2003’s Pig Lib retrospectively casts Stephen Malkmus’ self-titled debut as an anomaly. The debut’s relative accessibility might have falsely suggested that Malkmus’ dalliances with prog, as heard on Pavement’s controversial final album Terror Twilight, were behind him, but Pig Lib defies expectation not only by reintroducing those elements, but by reintroducing them so explicitly. The result is Malkmus’ greatest album to date, one that perfectly balances his magisterial guitar playing with the songwriting on which he built his name. By now, Malkmus had internalized his rock fixations, and Pig Lib is the sound of these fixations secreting from his pores. He’s smart enough to acknowledge rock’s primal power but canny enough to not embrace its signifiers with too much outward jean jacket zeal; like a master chef counting single grains of cumin, he understands that a little Thin Lizzy goes a long way. Consistently underrated as a composer and arranger, the Malkmus of Pig Lib is full of surprises, whether in the form of abrupt tempo changes, mid-song introductions of new sonic colors, or protracted codas (Oh, how Malkmus loves a coda!).
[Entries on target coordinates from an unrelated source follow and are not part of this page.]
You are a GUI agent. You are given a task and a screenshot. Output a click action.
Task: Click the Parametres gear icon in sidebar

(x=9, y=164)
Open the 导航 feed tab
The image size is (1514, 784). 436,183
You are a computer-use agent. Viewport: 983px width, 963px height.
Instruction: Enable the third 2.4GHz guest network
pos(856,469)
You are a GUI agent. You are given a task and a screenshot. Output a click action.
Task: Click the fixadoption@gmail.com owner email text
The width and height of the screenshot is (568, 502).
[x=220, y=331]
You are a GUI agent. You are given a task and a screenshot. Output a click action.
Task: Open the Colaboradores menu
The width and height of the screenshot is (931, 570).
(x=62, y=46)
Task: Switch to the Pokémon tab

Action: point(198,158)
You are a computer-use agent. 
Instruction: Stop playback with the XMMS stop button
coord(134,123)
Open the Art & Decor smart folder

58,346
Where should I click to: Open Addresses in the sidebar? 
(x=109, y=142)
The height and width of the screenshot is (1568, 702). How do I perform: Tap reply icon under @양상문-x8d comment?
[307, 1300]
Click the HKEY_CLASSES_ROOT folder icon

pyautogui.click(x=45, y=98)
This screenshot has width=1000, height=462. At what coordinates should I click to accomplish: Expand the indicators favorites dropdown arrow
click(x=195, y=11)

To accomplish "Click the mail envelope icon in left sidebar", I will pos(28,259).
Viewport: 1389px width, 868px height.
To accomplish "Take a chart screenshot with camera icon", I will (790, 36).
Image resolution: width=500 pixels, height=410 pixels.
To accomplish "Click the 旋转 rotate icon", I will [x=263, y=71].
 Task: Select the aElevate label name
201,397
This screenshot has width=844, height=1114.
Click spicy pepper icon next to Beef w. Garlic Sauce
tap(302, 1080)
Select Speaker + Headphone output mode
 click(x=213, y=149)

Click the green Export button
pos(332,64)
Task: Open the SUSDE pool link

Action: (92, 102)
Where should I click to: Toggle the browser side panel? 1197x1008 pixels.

Following the first chorus of “(Do Not Feed The) Oyster,” the song careens into an unexpected middle section featuring twin harmonizing lead guitars and backwards effects before plummeting back into the regularly scheduled pop song, like some very psychedelic test of the emergency broadcast system. It’s a great, succinct sampler of millennial Malkmus: psych in microcosm, prog in miniature. The breezy “Vanessa From Queens” combines cheapo Casio factory pre-sets, handclaps, and a stereo-panned, direct-to-soundboard guitar straight off All Things Must Pass, while the oddly triumphant-sounding “Dark Wave” is “Embassy Row” recast at the place where power metal meets power pop. How much you enjoy the epic “1% Of One” will depend on your patience for guitar solos, which take up more than half of the song’s nine minutes. Puzzling out notes in real time with jazz-improv logic, Malkmus dots, doodles, and snarls his way through the tensile improvisation with great authority; you can almost hear him surprising himself as the solo builds, like an obstacle course participant whose every incremental victory exponentially builds confidence for the next challenge. “1% Of One” is a song that, like the rest of Pig Lib, has little to do with the albatross of a legacy, but everything to do with greatness in spite of it.